Les hépatites tuent 4 000 patients chaque année, mais leur prise en charge progresse. Dans un rapport rendu public ce 19 mai, l’Agence de Recherche sur le Sida et les hépatites virales (ANRS) et l’Association française pour l’étude du foie (AFEF) livrent un bilan sur la prise en charge des quelques 50 000 personnes infectées par le virus de l’hépatite B ou C.
Des infections sous contrôle
Les hépatites virales sont en chute et de mieux en mieux traitées. Ce rapport, coordonné par le Pr Daniel Dhumeaux, souligne les progrès frappants des molécules disponibles. Elles ont atteint une efficacité telle que le taux de guérison des infections par le virus de l’hépatite C atteint 90%. Le traitement est court (3 mois) et accompagné de peu d’effets indésirables. Les traitements de l’hépatite B, bien que moins avancés et nécessaires tout au long de la vie, peuvent désormais contrôler l’infection. Dans les deux cas, les médicaments permettent de réduire le risque d’évolution vers une cirrhose ou un carcinome hépatocellulaire, qui accroissent la mortalité.
Au vu de ces réussites, deux objectifs doivent être fixés : traiter l’ensemble des malades atteints d’hépatite C, et développer la recherche de médicaments permettant de guérir l’hépatite B sur une durée plus courte.
Une personne infectée sur deux ne le sait pas
Prévention et dépistage sont pourtant plus nécessaires que jamais. Le rapport souligne les inégalités dans l’accès des populations vulnérables à un suivi. Usagers de drogues, migrants issus de zones endémiques ou encore détenus sont aussi les moins vaccinés et les moins dépistés. Cela constitue d’ailleurs le principal point noir du rapport : la moitié des personnes infectées par le virus de l’hépatite B ou C s’ignorent.
Un retard largement dû au manque de vaccination. Les personnes à risque élevé (soignants, multipartenaires, usagers de drogues…) se voient proposer une immunisation contre l’hépatite B. Dans les faits, moins d’un consommateur de drogue sur deux est vacciné, tout comme 60% des hommes à relation sexuelle avec des hommes (HSH) et 88% des médecins généralistes. D’ailleurs, le taux d’immunisation a chuté entre 2000 et 2009. La recommandation de l'ANRS est donc claire : "Il faut profiter de tout contact avec un médecin ou une structure d'accueil pour proposer une vaccination aux enfants, adolescents et personnes exposées." Et les experts enfoncent le clou en rappelant que les craintes concernant la vaccination contre l'hépatite ne sont pas justifiées.
Dépister tous les hommes entre 18 et 60 ans
Côté dépistage, la France ne fait pas tellement mieux, puisqu’une personne infectée par l’hépatite C ignore son statut sérologique.
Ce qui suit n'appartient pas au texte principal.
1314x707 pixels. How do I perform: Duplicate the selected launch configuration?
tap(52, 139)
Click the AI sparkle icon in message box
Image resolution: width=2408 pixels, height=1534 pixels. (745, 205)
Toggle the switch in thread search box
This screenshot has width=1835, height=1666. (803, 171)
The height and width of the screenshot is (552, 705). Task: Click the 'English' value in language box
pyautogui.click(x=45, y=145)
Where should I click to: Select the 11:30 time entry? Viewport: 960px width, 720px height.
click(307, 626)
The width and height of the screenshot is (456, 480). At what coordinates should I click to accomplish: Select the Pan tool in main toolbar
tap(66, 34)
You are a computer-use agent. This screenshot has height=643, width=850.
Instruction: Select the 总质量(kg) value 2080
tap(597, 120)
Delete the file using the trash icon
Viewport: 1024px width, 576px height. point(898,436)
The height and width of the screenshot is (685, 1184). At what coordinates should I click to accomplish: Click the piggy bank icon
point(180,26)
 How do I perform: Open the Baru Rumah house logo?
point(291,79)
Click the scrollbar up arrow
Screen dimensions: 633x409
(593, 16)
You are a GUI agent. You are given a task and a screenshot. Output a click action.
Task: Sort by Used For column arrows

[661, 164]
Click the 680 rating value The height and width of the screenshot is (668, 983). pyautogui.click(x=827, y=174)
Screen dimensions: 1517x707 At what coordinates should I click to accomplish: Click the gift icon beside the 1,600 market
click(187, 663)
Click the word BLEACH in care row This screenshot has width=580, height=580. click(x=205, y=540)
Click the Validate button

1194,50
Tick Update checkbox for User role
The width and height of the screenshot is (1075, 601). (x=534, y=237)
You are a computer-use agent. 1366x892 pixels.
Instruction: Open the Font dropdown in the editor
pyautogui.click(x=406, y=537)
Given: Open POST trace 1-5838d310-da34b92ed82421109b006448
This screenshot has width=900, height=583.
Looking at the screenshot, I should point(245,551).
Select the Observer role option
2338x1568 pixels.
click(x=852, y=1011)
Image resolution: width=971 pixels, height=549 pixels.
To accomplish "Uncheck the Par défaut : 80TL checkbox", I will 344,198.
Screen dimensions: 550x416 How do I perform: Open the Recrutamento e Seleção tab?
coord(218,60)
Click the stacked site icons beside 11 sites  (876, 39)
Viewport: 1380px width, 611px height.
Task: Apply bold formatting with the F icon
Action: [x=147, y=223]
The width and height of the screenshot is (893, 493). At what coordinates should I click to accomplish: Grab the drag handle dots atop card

Prise en charge tôt, une hépatite peut pourtant être contrôlée rapidement, ce qui réduit le risque de contamination et de complications. C’est pourquoi l’ANRS et l’AFEF encouragent vivement la mise en place de dépistages de proximité, comme les tests rapides à orientation diagnostique (TROD). Les auteurs du rapport recommandent en fait d'élargir le dépistage aux hommes âgés de 18 à 60 ans et aux femmes enceintes dès la première consultation prénatale.
Enfin, l'Agence nationale de recherche sur le sida et les hépatites ainsi que l'association française pour l'étude du foie ne se contentent d'émettre des recommandations purement médicales puisque les inégalités sociales expliquent beaucoup des contaminations. Les auteurs du rapport plaident donc clairement pour une amélioration de la couverture médicale complémentaire de santé, du droit de séjour pour raisons de soins, etc. Faute de mesures sociales, les progrès extraordinaires des traitements pourraient bien être ternis.